The Transparency Group filed graft complaints last week with the Office of the Ombudsman against Department of Public Works and Highways (DPWH) Undersecretary Salvador Pleyto and BOC deputy commissioner Gil Valera.
Also charged were DPWH Region 4-B director Romeo Panganiban, BOC deputy collector in Clark Jaime Maglipon, and BOC miscellaneous division chief Flor Aguilar.
The accused government officials have allegedly accumulated real estate properties, luxury vehicles, and other assets that were "grossly disproportionate with (their) lawful income," in addition to other charges such as going on expensive foreign trips without the required travel authority from the Palace.
The filing of charges of "unexplained wealth" against the three Customs officials prompted Bernardo and his four deputies, including Valera, to tender their offers to resign to the President through Camacho, their immediate superior.
The President, however, rejected their courtesy resignations but reassured them they will get "due process" in the lifestyle checks.
Tiglao expressed concern that since these graft charges were filed last week against the five officials who flunked the lifestyle checks, certain officials of the Transparency Group have been receiving "death threats" from unnamed sources.
Meanwhile, Camacho has tapped the services of Tony Man-wai Kwok, former deputy commissioner and head of operations at the Independent Commission Against Corruption in Hong Kong.
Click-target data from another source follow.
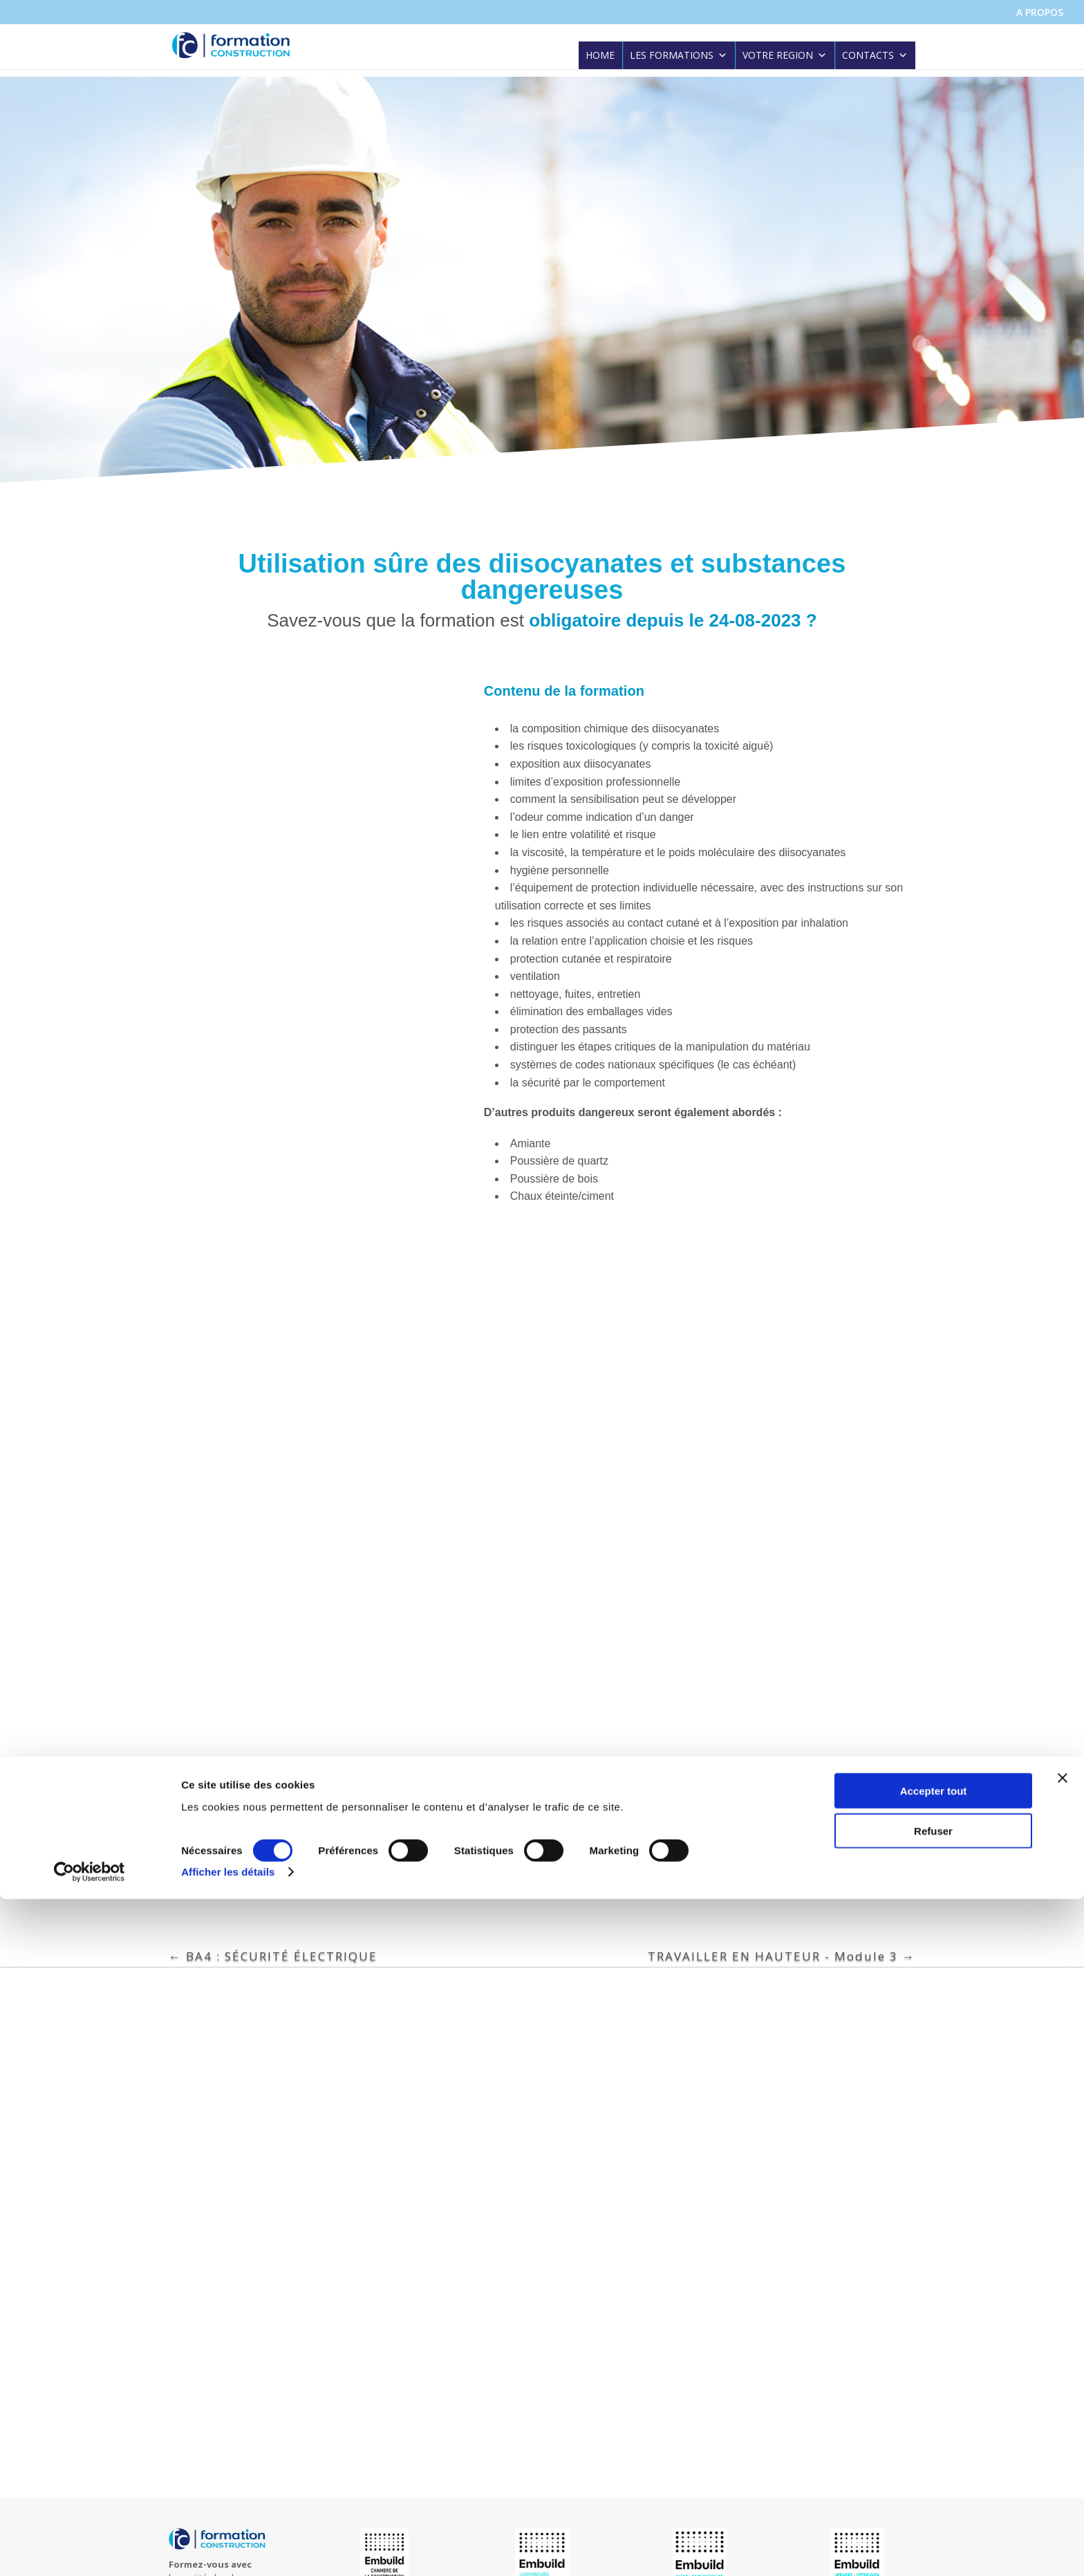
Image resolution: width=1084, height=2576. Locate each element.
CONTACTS (875, 57)
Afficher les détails (227, 2549)
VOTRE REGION (784, 57)
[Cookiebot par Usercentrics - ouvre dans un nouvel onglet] (89, 2549)
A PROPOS (1039, 13)
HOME (600, 57)
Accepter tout (933, 2467)
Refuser (933, 2508)
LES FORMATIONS (678, 57)
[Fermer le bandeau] (1062, 2454)
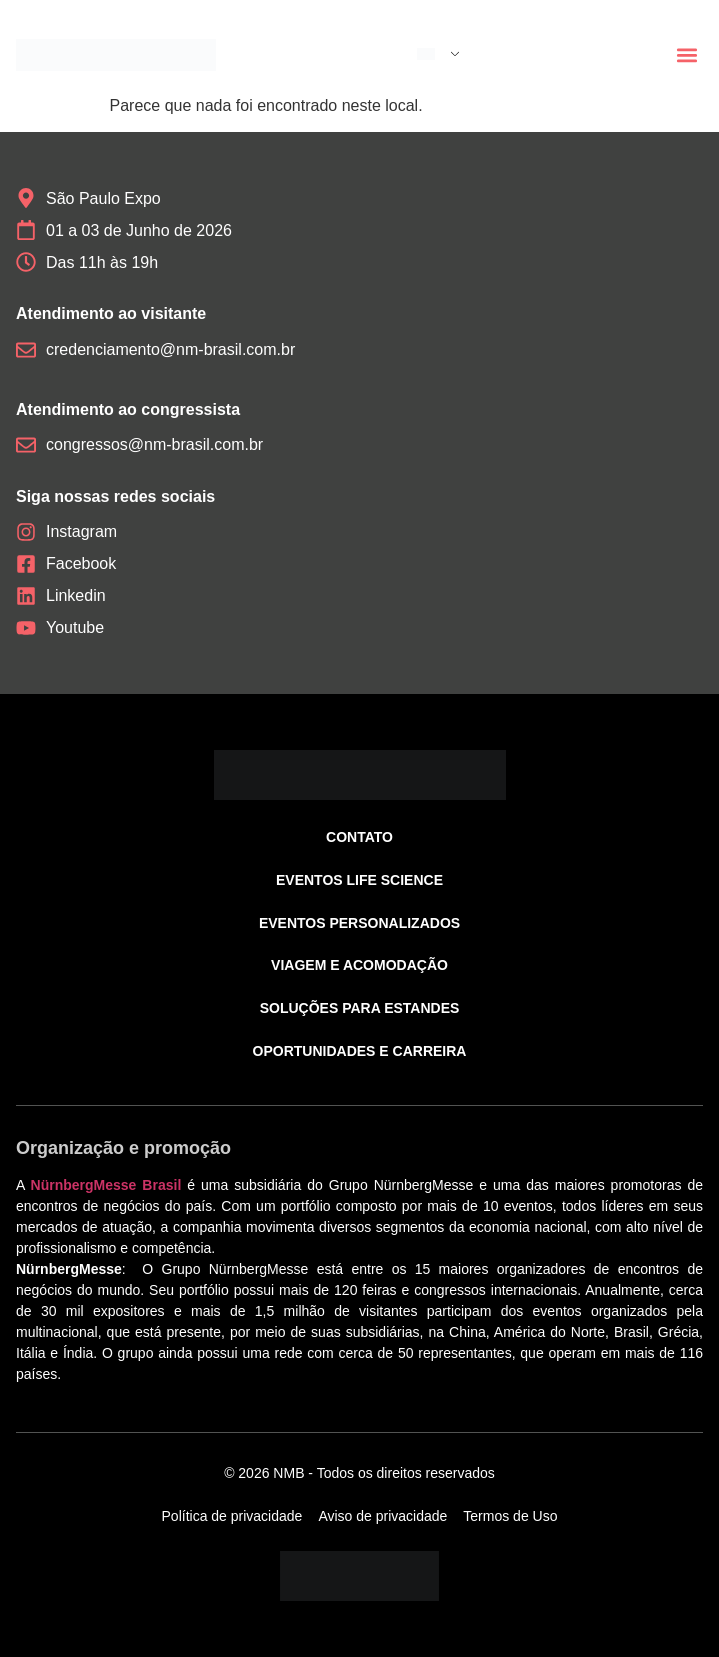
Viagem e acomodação (359, 965)
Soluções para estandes (360, 1008)
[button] (686, 55)
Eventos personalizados (359, 923)
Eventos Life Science (359, 880)
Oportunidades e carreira (360, 1051)
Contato (359, 837)
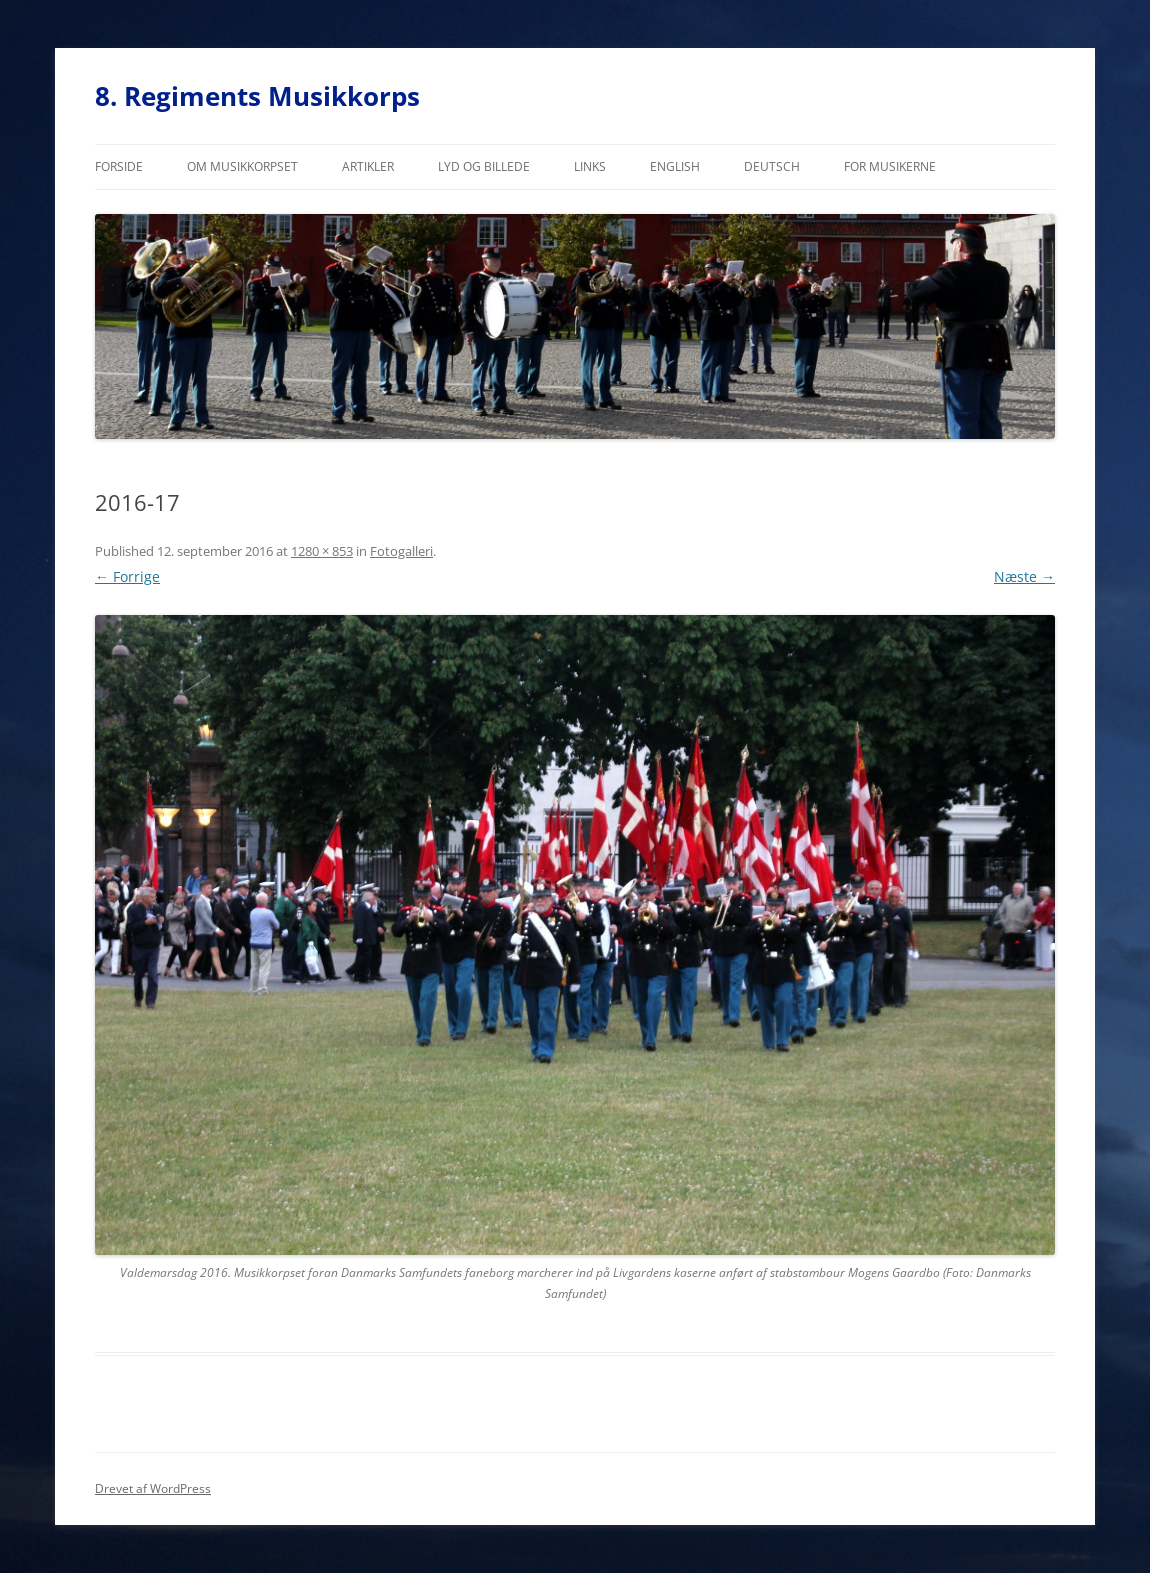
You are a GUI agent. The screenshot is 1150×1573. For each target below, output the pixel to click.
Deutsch (772, 166)
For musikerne (890, 166)
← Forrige (127, 576)
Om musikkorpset (242, 166)
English (675, 166)
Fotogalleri (401, 551)
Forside (119, 166)
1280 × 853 (322, 551)
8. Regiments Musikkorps (257, 96)
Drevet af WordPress (153, 1488)
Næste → (1024, 576)
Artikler (368, 166)
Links (590, 166)
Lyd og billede (484, 166)
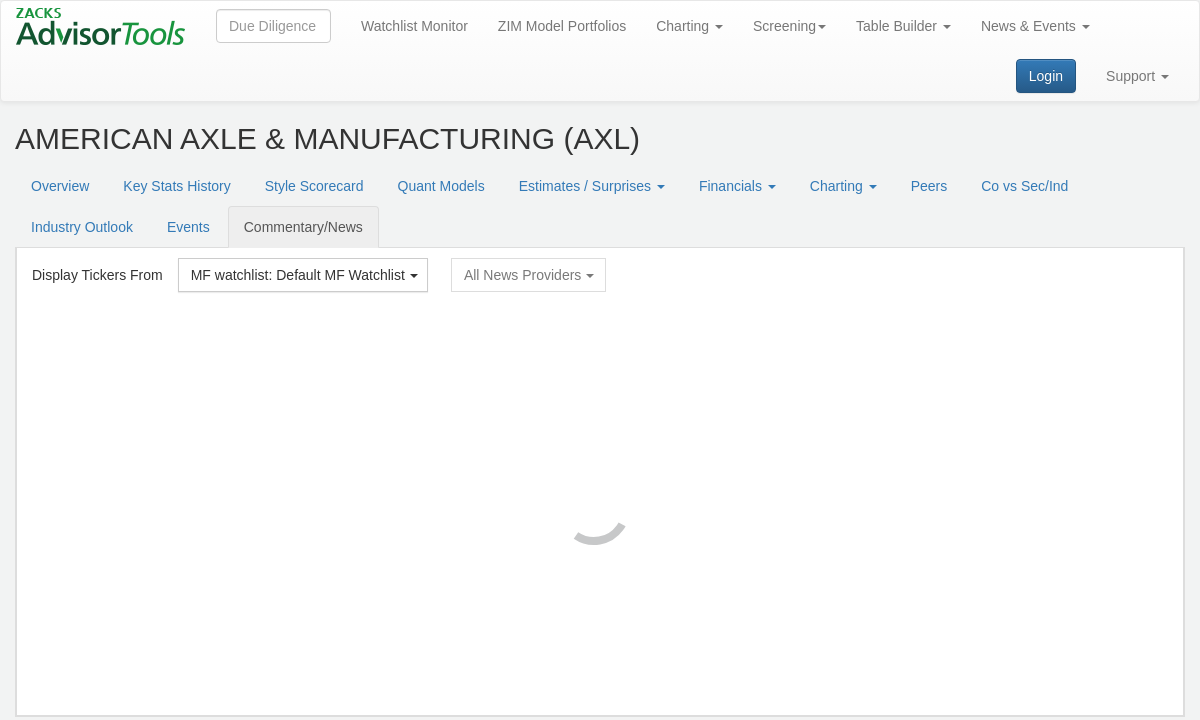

Kwok joined the ICAC in 1975.
Camacho brought Kwok to the Palace yesterday to meet with the President, whom Kwok later noted was "receptive" to his proposed strategy to fight corruption in the Philippines.
Kwok told Palace reporters he came to Manila "on the invitation" of the finance chief, who sought his help on how to conduct the Philippine governments anti-graft campaign, which could be patterned after a successful anti-graft program that helped clean up the bureaucracy in Hong Kong.
During his meeting with the President, Kwok stressed the need for "political will" in conducting a no-nonsense anti-graft drive and supported by legislative measures passed by Congress.
Camacho said that Kwok, prior to meeting the President, conducted a seminar for DOF officials and employees, including their own lifestyle investigators.
Kwok will also conduct a series of seminars for the BIR, BOC, the Civil Service Commission and the Office of the Ombudsman to brief them on "effective" anti-corruption strategies.
"I came here for voluntary work to share my experience in Hong Kong practice in the fight against graft and corruption," Kwok told the President.
To help the Philippine governments anti-graft campaign, Kwok recommended three strategies used by the ICAC: pursuing the corrupt through effective detection, investigation and prosecution; eliminating opportunities for corruption by introducing corruption-resistant practices; and educating the public on the evils of corruption and fostering their support in fighting corruption.